The Tipping Point for PYPL Stock
PayPal Holdings Inc (NASDAQ:PYPL) is riding a trend so hot that I need oven mitts just to write this piece. The trend I’m talking about is completely changing the way money travels through the economy, and it could completely change perceptions of PYPL stock.
I’m talking, of course, about mobile payments apps. Consumer culture is at an all-time high, but people are using cash less and less. They are buying things on their laptops, smartphones, and tablets. Even when they want to transfer money to friends and family, people are using mobile payments apps instead of more traditional methods.
And when we think of which company is the market leader in digital payments, it’s hard not to think of PayPal. The company was established in 1998, far before the current craze really took hold.
The company is the market incumbent. It seems obvious to me that, having been around so much longer than its peers, PayPal is better positioned in the industry. For instance, it already has enough cash to buy young startups like Venmo or Xoom.
Both of those apps have loyal, tech-savvy consumer bases that help diversify PayPal’s product portfolio. Venmo is a peer-to-peer service that processed $1.0 billion in transactions during January. It was a landmark moment for the app, reflecting a tenfold increase from just two years ago. (Source: “$1 Billion Served,” Venmo web site, February 16, 2016.)

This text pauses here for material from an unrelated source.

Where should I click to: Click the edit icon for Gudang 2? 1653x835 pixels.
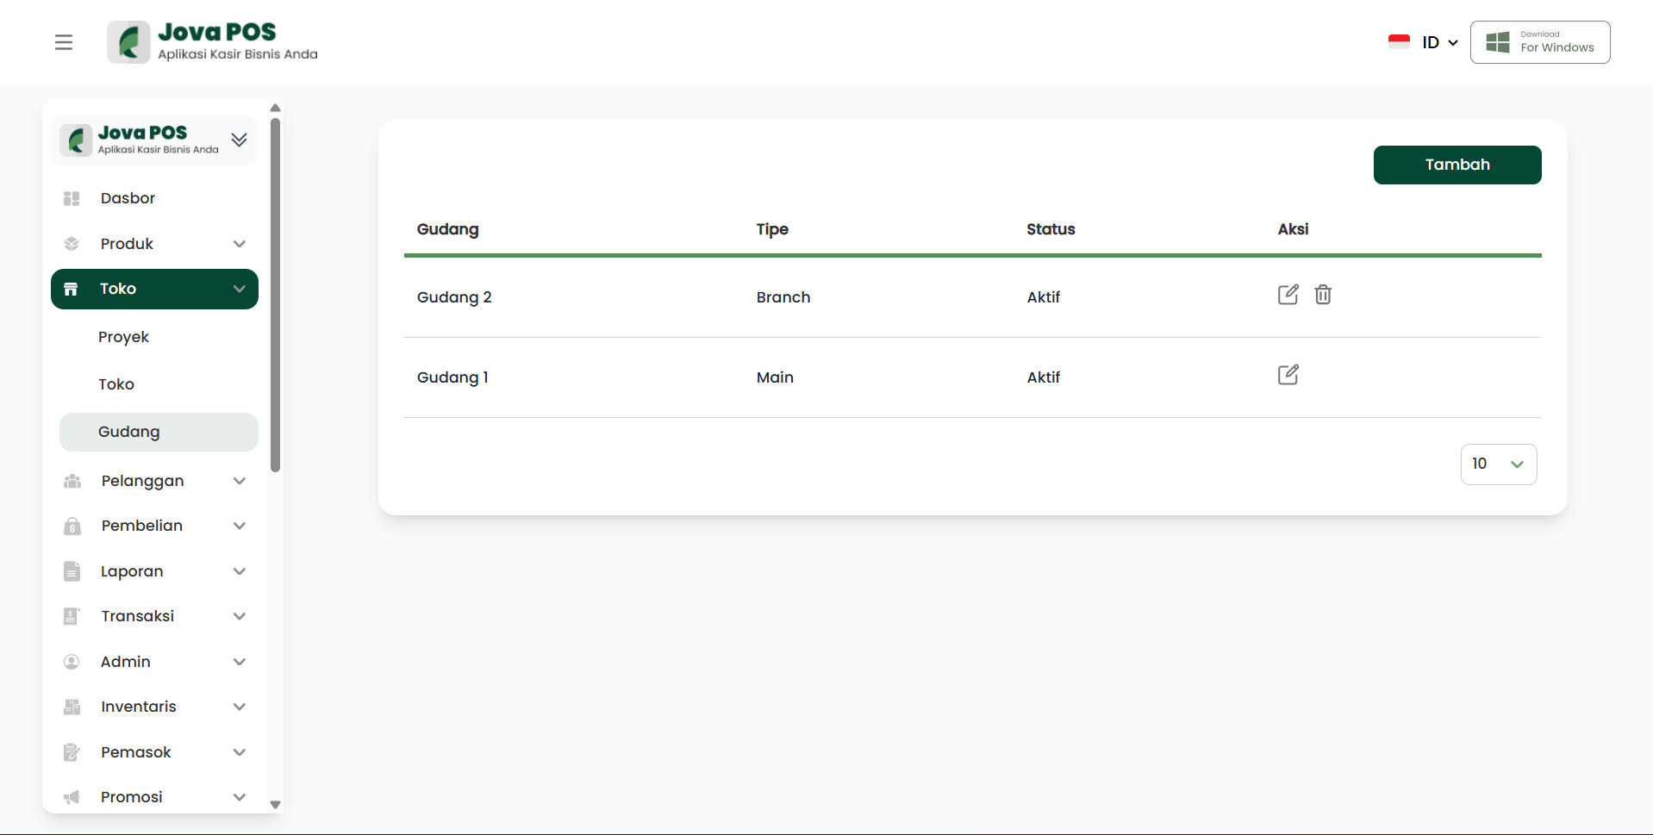1288,295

PayPal also has a lot of corporate clients that it inherited through the acquisition of Braintree. Companies like Airbnb and STUBHUB use Braintree apps to allow customers to sign up electronically. (Source: “Venmo, beloved millennial app, is finally trying to make some money,” Quartz, January 26, 2016.)
If you’ve ever booked a vacation spot with Airbnb, or bought secondhand tickets on STUBHUB, know this: these businesses paid a small fee to PayPal to get your business. You didn’t have to pay a dime for the transaction, but PayPal still managed to get rich.
All around the world, startups are popping up like weeds. They span all sorts of industries and appeal to all sorts of customers, but there’s one thing that unites them: they all make transactions. Whether it’s on the supply chain side, or on the billing side, businesses need to move money to other businesses.
But no one wants to endure the agonizing wait times for wire transfers when they can simply use a mobile payments app. The tradeoffs are absurdly one-sided. That’s why industry experts think the payments market could reach $2.0 trillion as early as 2020. (Source: “Global Payments 2015: A Healthy Industry Confronts Disruption,” McKinsey & Company, last accessed April 7, 2016.)
I have PYPL stock pegged as one of my favourites for this emerging market. Most of its rivals are either startups or big banks. They’re either specialized on payments and broke, or rich and not specialized in payments.
PayPal is the only true payments company with deep enough pockets to afford a broad portfolio. Investors will eventually see that as the market matures, capital will flow to the strongest players in the industry. I wouldn’t be surprised if PYPL stock more than doubled in the next 12 months.